**Requirements**
From the entries below, copy each line that contains the string "width" and treat uppercase and lowercase letters as different.

— START Data shown —

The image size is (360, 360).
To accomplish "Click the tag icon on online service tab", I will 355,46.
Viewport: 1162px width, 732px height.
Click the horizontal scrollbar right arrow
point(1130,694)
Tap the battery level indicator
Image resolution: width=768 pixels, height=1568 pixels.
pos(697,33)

— END Data shown —

**Written answer**
Viewport: 1162px width, 732px height.
Image resolution: width=768 pixels, height=1568 pixels.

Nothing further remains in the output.